Düşman İsrail’in Savunma Bakanı Yisrael Katz'ın, ordusunun ABD'nin desteğiyle Lübnan'ın güneyinde süresiz olarak kalacağını açıklamasından farklı bir şey bekleyen kimse yoktu.
Aynı şekilde, kimse ABD'nin bu durumu reddetmesini ya da düşmanı işgal ettiği Lübnan topraklarından çekilmeye zorlayacak bir adım atmasını veya tuttuğu Lübnanlı esirleri serbest bırakmasını beklemiyor.
Şu ana kadar, bu konuya ilişkin tüm temaslar ciddi bir işaret taşımıyor; bilakis, Amerikalıların söylediği ve Fransızların tekrarladığı genel geçer sözlerden ibaret.
Bu sözler, İsrail'in 1701 sayılı kararı uygulamaya bağlı kalmasını sağlamak için temasların devam ettiği yönünde.
Fakat şu ana kadar açıkça söylenmeyen şey, Amerikalılar ve Fransızlar tarafından kapalı kapılar ardında dile getiriliyor. Burada, İsrail'in söylemini tekrarlıyorlar: Hizbullah'ın anlaşmayı uygulamadığı ve Lübnan ordusunun yapması gerekenleri yapmadığı iddia ediliyor.
Detaylı bir inceleme yapıldığında, bu açıklamalar, Avkar'daki ABD Büyükelçiliğinden işleri idare den Amerikan askeri istihbaratının kontrolündeki politikacılar, medya mensupları ve aktivistler tarafından dile getiriliyor.
Bu kişiler, düzenli toplantılarla bu ilişkiyi daha cesur bir şekilde sürdürüyor. Toplantılarda, gündeme getirilmesi gereken konular ve bunun karşılığında alınacak maddi bedeller belirleniyor.
Bazıları, ellerine geçen miktardan daha azını aldıklarına dair belgeler imzalıyor.
Kimlikleri ve rolleri yakında ortaya çıkarılacak olan bu ekip, şu anda Lübnan ordusunun anlaşmaya ilişkin yükümlülüklerini yerine getirmesinin engellendiği üzerinde duruyor.
Bu yükümlülükler arasında, Litani Nehri'nin güneyindeki tüm bölgelerde yoğun bir şekilde konuşlanma, Hizbullah'a ait askeri yapıları dağıtmak için belirli noktalarda arama operasyonları başlatma, sadece merkezlerden değil aynı zamanda evlerden de silahların toplanması yer alıyor.

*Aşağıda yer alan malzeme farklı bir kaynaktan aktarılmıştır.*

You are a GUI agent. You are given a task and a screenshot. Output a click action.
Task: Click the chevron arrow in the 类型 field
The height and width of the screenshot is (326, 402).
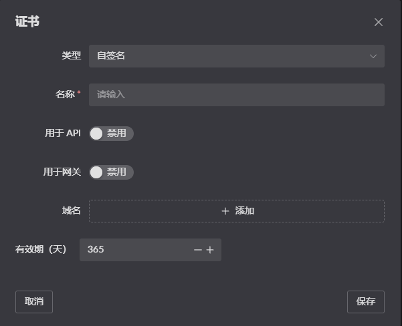373,56
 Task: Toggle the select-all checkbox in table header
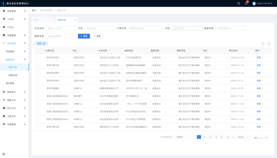[x=38, y=51]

Ayrıca, ordu istihbaratının, bu bölgedeki Hizbullah unsurlarının askeri, güvenlik veya "şüpheli" faaliyetlerini izlemesi, bu kişilerin köylerden olmaları durumunda bile bunu yapması ve Lübnan'ın, uluslararası güçlere Litani'nin güneyindeki tüm bölgelerde istedikleri gibi hareket etme özgürlüğü vermesi, "şüpheli" tüm noktalarda ani arama operasyonları yapması talep ediliyor.

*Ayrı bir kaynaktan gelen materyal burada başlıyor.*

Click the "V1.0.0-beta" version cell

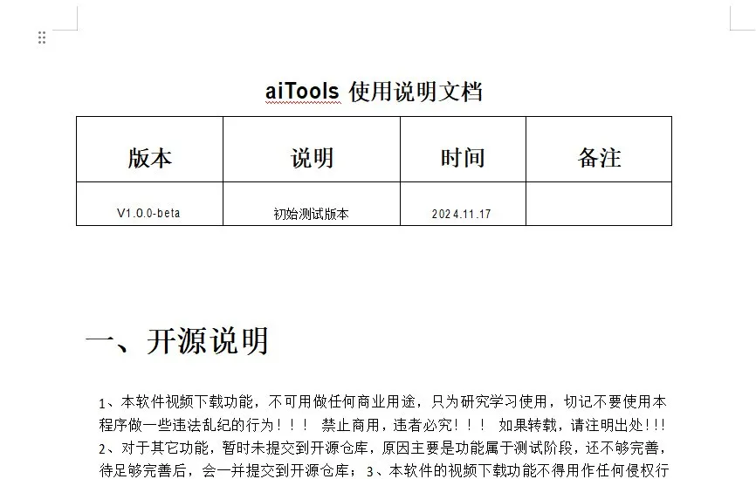148,213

"Büyükelçilik ajanları" ise, Lübnan'ın anlaşmayı etkin bir şekilde uygulaması için Hizbullah'ın tüm Lübnan bölgelerinde silahsızlandırılması sürecinin başlatılması gerektiğini, Lübnan hükümetinin uluslararası güçlerin desteğiyle Suriye sınırına orduyu konuşlandırma kararı alması gerektiğini ve silah depoları, merkezler veya tesislerin bulunmadığından emin olmak için derinlemesine çalışmalar yapılması gerektiğini söylüyor.
Bu ajanlar, düşmanın bugün yaptığı işgal ve saldırganlığı, "Lübnan'ın kaldırmadığı tehditleri ortadan kaldırma hakkını İsrail'e veren anlaşmayla uyumlu ve doğal" olarak meşrulaştırıyor.

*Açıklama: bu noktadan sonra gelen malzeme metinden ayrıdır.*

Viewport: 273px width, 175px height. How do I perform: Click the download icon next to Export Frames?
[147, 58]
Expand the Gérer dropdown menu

Dolayısıyla, Cumhurbaşkanı General Jozef Aun'un ve hükümetin, özellikle Başbakan Navaf Selam'ın, yaşananlara ilişkin resmi sessizliği ve sadece kararın uygulanmasını sağlamak için destekçi ülkelerle temaslarda bulunulduğu açıklamaları, gereksiz bir çabadan öteye gitmiyor.
Zira İsrail, Lübnan'dan herhangi bir resmi tutumla ilgilenen bir konumda değil. Onun için önemli olan ve elde ettiği şey, ABD'nin Lübnan'ın sessiz kalmasını garanti etmesi ve işgal güçlerine karşı herhangi bir askeri eylemin gerçekleşmesini engellemesi.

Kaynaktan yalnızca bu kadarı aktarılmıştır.